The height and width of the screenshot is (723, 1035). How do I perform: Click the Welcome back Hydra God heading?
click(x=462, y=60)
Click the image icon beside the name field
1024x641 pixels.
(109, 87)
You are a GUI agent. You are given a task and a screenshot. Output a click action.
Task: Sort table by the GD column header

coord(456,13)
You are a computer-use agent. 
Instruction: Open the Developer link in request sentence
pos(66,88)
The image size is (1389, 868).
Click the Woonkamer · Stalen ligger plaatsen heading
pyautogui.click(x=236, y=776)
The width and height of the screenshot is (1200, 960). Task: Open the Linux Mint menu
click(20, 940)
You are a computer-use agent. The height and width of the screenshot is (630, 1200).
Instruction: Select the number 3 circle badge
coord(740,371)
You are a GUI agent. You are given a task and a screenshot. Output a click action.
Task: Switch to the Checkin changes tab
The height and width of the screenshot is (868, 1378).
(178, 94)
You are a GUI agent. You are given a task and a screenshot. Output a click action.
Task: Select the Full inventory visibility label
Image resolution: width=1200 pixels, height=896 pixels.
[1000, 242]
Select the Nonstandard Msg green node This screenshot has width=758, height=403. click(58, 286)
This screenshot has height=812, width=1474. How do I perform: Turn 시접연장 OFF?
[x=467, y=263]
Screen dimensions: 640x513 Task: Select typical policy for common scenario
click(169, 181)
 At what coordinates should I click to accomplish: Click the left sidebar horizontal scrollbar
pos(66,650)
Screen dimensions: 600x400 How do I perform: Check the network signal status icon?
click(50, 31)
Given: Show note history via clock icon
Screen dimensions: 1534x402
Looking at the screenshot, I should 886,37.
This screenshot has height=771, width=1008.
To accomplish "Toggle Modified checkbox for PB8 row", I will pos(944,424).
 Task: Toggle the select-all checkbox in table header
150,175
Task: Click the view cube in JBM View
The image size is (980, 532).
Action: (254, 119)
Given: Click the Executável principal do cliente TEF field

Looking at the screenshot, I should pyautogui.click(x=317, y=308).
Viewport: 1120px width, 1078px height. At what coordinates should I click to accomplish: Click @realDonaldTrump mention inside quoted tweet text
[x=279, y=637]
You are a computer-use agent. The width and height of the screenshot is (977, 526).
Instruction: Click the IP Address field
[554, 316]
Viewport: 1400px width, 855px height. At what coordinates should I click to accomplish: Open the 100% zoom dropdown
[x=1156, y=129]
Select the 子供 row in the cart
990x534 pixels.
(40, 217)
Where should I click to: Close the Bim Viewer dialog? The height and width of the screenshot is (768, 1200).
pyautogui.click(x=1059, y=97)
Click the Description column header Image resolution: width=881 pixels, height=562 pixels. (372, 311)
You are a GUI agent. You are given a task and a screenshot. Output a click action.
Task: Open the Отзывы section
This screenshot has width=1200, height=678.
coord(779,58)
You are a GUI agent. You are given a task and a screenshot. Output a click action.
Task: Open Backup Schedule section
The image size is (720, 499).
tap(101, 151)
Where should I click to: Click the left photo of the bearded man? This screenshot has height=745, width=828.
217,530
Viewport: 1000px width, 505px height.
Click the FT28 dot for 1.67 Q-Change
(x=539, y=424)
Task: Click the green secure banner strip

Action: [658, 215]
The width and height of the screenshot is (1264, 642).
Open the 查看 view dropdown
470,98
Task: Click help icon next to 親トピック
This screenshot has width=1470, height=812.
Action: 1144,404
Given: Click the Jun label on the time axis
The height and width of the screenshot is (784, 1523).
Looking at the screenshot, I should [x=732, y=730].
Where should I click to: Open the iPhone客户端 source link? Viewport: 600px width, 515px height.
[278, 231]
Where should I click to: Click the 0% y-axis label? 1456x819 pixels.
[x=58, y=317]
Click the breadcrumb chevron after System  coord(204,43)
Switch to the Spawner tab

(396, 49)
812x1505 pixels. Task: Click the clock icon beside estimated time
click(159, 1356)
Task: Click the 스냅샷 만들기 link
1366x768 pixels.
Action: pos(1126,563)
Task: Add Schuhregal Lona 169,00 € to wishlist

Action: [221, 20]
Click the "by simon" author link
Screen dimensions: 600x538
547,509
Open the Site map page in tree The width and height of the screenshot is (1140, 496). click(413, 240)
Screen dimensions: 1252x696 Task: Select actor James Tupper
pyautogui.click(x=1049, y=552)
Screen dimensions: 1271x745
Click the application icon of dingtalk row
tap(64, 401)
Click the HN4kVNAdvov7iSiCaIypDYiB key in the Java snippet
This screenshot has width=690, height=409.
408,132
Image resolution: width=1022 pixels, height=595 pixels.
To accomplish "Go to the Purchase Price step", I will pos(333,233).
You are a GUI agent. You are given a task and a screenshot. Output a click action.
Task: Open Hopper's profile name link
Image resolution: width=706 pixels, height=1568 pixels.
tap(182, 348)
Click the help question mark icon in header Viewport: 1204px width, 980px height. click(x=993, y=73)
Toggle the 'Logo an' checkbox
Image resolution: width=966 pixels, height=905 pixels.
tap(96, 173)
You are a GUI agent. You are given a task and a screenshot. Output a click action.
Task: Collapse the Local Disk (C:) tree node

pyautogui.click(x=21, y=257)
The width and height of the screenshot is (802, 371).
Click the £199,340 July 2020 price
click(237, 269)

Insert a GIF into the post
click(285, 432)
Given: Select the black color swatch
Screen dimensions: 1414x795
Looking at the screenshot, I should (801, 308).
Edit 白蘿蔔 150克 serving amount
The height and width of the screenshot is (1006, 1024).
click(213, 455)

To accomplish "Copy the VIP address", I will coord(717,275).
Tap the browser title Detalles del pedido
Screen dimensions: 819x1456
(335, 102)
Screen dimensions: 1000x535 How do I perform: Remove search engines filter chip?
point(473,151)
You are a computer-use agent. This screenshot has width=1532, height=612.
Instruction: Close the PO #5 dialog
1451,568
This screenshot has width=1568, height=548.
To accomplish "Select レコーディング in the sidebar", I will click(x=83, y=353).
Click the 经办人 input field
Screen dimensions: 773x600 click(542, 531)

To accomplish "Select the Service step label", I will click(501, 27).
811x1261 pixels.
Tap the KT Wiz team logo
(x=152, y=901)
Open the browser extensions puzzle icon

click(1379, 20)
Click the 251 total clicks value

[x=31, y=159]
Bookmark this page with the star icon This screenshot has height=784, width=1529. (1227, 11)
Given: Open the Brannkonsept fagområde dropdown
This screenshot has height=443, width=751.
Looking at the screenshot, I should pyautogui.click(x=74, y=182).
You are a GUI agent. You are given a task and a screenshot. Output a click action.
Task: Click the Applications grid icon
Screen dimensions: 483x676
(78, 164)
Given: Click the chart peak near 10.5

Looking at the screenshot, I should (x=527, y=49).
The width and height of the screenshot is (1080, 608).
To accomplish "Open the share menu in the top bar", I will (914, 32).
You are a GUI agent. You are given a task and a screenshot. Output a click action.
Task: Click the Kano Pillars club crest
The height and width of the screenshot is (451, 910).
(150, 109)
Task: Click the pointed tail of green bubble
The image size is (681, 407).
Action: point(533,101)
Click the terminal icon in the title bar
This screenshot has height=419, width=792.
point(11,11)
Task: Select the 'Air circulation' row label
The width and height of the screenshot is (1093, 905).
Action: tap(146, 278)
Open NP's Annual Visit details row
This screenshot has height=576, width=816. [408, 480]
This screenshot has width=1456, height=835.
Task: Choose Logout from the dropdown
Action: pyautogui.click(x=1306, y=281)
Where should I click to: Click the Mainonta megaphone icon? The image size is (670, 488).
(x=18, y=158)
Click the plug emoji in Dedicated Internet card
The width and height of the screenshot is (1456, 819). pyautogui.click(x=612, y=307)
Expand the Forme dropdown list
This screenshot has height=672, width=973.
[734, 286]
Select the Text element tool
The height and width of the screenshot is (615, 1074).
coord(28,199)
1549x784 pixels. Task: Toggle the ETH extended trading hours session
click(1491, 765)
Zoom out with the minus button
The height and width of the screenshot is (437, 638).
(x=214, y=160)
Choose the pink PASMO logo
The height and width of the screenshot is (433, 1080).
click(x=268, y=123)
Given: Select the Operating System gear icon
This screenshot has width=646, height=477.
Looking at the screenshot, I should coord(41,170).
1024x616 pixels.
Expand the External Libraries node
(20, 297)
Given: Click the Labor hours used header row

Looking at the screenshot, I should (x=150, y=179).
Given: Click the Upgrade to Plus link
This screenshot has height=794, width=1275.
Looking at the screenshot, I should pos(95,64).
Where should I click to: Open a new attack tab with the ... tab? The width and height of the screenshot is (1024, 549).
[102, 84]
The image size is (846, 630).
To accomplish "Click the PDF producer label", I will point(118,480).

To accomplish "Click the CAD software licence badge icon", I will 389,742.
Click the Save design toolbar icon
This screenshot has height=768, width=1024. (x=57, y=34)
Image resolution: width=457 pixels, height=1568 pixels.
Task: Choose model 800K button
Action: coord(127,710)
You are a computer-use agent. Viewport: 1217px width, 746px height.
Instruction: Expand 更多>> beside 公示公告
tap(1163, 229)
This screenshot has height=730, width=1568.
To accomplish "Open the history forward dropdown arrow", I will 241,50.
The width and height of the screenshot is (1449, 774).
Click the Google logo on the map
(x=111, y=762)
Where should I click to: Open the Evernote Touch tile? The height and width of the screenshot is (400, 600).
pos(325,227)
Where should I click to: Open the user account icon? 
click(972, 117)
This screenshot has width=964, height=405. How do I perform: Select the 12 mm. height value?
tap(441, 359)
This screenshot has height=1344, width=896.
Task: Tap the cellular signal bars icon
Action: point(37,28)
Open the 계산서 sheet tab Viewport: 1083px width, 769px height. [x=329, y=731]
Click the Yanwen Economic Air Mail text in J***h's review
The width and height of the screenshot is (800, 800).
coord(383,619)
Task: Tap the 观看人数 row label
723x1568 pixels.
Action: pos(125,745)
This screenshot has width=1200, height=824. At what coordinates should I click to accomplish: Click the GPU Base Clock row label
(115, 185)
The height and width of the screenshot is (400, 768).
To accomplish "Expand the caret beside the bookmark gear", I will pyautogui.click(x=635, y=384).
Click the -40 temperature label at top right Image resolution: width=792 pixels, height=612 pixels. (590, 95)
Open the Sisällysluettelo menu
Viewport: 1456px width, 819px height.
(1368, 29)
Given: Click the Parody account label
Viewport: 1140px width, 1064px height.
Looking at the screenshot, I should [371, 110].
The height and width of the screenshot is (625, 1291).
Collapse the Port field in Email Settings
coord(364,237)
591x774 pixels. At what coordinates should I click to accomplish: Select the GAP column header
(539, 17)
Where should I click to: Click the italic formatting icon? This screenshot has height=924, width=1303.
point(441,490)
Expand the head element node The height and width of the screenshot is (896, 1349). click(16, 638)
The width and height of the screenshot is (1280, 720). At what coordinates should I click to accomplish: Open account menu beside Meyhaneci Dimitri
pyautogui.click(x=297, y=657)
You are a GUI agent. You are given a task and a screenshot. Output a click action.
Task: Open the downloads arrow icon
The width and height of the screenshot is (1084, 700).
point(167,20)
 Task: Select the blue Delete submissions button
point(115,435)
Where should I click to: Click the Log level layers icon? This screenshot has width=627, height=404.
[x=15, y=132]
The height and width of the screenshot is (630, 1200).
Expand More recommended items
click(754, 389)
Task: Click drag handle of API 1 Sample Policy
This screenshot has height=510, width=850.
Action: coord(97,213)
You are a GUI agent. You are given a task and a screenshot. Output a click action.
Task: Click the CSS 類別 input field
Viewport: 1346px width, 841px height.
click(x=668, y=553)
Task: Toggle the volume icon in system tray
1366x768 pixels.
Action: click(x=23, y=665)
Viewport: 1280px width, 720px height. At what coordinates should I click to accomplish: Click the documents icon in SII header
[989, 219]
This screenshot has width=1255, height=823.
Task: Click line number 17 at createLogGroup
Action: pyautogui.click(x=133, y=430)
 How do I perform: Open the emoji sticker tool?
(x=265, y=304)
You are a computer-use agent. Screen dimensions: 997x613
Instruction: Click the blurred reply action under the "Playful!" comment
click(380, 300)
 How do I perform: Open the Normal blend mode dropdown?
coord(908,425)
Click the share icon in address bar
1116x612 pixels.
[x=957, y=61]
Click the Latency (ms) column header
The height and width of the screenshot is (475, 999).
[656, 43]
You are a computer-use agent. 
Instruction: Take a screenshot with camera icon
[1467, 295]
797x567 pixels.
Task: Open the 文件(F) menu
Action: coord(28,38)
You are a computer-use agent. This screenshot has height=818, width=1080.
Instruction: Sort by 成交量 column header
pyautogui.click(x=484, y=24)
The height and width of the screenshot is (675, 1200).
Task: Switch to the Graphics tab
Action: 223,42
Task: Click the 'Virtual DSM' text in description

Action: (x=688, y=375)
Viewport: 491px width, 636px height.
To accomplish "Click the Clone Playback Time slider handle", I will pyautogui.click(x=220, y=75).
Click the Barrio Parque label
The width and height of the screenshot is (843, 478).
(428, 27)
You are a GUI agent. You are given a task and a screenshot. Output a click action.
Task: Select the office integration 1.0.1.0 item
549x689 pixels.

——

Within the records above, work out on how many lines the string "arrow" appears, and give only that number.

**Output below**
2